Focusing on space management will maximize and drive incremental sales at the store shelf.
Over the past decades, we have observed considerable innovative advancement in many of our daily tools. From phones and cars to how we shop and watch television, they have all been reinvented in much more imaginative ways and have become simplified and intelligent. At the same time, they opened a world of new opportunities, each on its own. This is normal. What is abnormal is the speed at which we are seeing innovation take place. This is opening a world of opportunities daily for startups to disrupt.
All is true except in category management. Innovation has been fragmented and highly repetitive. The most challenging and most stagnating component is space management. It has gone through two decades of more of the same, just with different platforms, different skin and different lipstick. This type of advancement isn’t innovation. Space management is way overdue for a “burn the boats” approach – a whole new way of thinking.

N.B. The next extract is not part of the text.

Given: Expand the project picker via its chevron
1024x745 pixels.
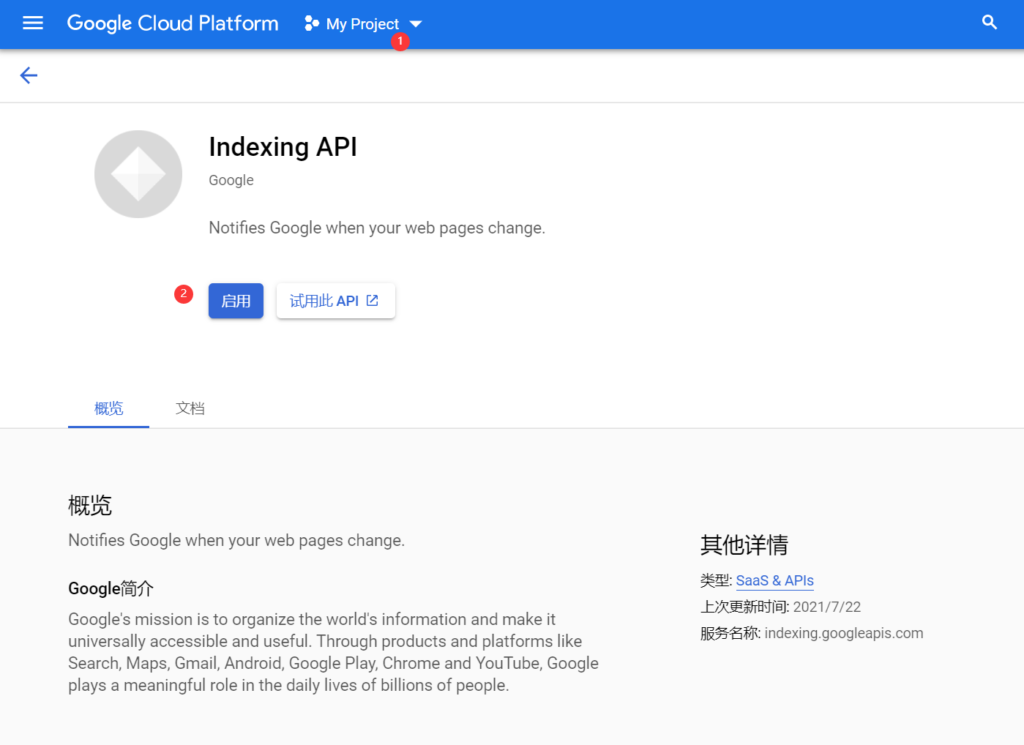Looking at the screenshot, I should [x=415, y=23].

[Read more: "Innovating Category Management: Listening Through Imagery"]
What Is It?
Focusing on space management or building planograms and supporting tools for building these visual schematics and all of the components around them will maximize and drive incremental sales at the store shelf. This seems simple and harmless enough, but not quite. In addition to working with sales data and many other sources, the most complicated of them all is the space component of determining the product location and real estate on the shelf. The complication comes from balancing the art and science of building a schematic, not to mention all the negotiation aspects of getting a product to the shelf.
How We Got Here
The tools evolved and advanced through the years, but the process remained focused on moving boxes on the shelf and manipulating facings. Many careers were built literally by moving boxes on a digital shelf, analyzing and considering sales performance data from chain to store level, and mainly using rules and formulas to generate a planogram for the optimal shopping experience for that chain and store.
This was a laborious effort, especially when the localization of planograms became the norm. Expanded customization, scripting and formula-based rules capabilities in core solutions were needed to solve this problem. This mainly consisted of automating repetitive tasks without the benefits of artificial intelligence (AI) advancements.

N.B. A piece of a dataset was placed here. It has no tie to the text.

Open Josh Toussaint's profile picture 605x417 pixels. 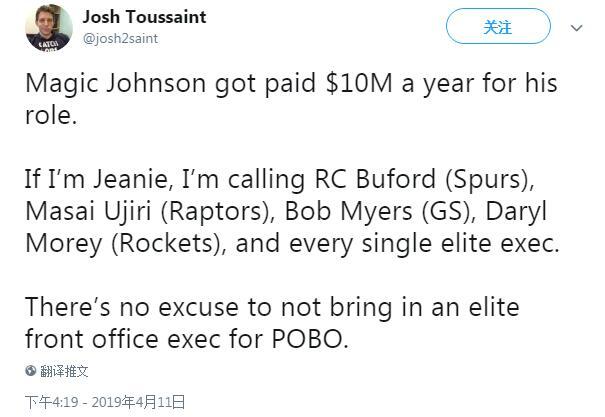tap(49, 28)
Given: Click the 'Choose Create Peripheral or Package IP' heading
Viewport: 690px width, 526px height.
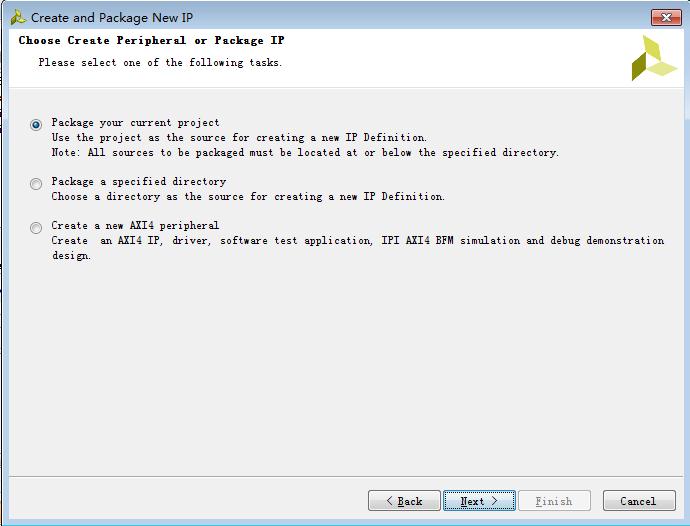Looking at the screenshot, I should [x=151, y=41].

Those responsible for the birth of category management, and who built the industry from day one, still influence it decades later. The ingenuity and discipline they introduced to retail are everlasting. Here’s Dr. Brian Harris’ view of the current state of category management: “The industry focus on automation of repetitive tasks held it back. We must think of ways to leverage AI and deliver meaningful solutions. New technologies available can enable scale, speed and accuracy to advance well beyond legacy approaches.”
Things Are Changing
We are starting to see a wave of change in user expectations. Can you imagine a recent graduate using a ’70s- or ’80s-style tool to spend their day moving boxes on a digital shelf? It’s time to pass the baton and give new thinking a chance.

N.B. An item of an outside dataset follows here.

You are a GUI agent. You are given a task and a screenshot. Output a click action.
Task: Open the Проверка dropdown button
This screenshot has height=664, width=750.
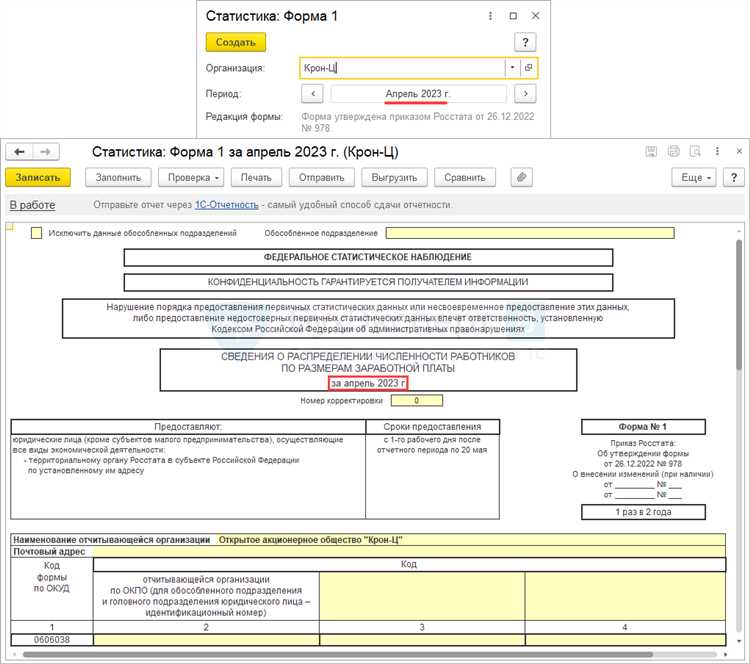(194, 177)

Several emerging solutions from innovators are showing promise and introducing new approaches. I’ve highlighted a few in the next paragraph. This needs to be more comprehensive, but I hope it provides a window of possibilities to consider and support.
Companies like 345 Global are rethinking the end-to-end category management solution. Cantactix and Nuqleous built automation to simplify the use of space management tools. The MerchLogix store solution now includes cloud-based floor planning and space planning.
The Future of Space
For years, plans have been primarily based on historical data, but data has become more granular and available over time. The challenge consistently has been that space-to-sales analysis is based on space plans rather than on actuals. It was deemed good enough for several reasons. With the growing adoption of cameras and robotic data collection at the store level, however, an AI-driven space management solution will be possible and reliable. Relying on humans to manually move boxes on shelves or scripting automation and rules will slowly take a backseat to more intelligent systems able to learn and adjust more rapidly than any overengineered system that we currently have. How are solution providers getting ready for that day?
For leaders, it’s time to unleash and reclaim the creativity that helped build your market share and start to foster innovation internally and with others in the market in a collaborative, nurturing way. Yes, it makes a difference.
For newcomers, the market is ripe and has long awaited a fresh approach. This is resonating globally. Collaborate and partner where possible. The old rules and preconceived status quo are changing. Retailers are more open and willing to explore and consider new solutions than ever before.
Now is the time to take advantage of this opportunity. The company that can provide genuine AI capabilities for planogram solutions will significantly disrupt an industry that desperately needs innovation. This will result in a more efficient way to scale and increase speed and accuracy, ultimately providing customer satisfaction at the shelf.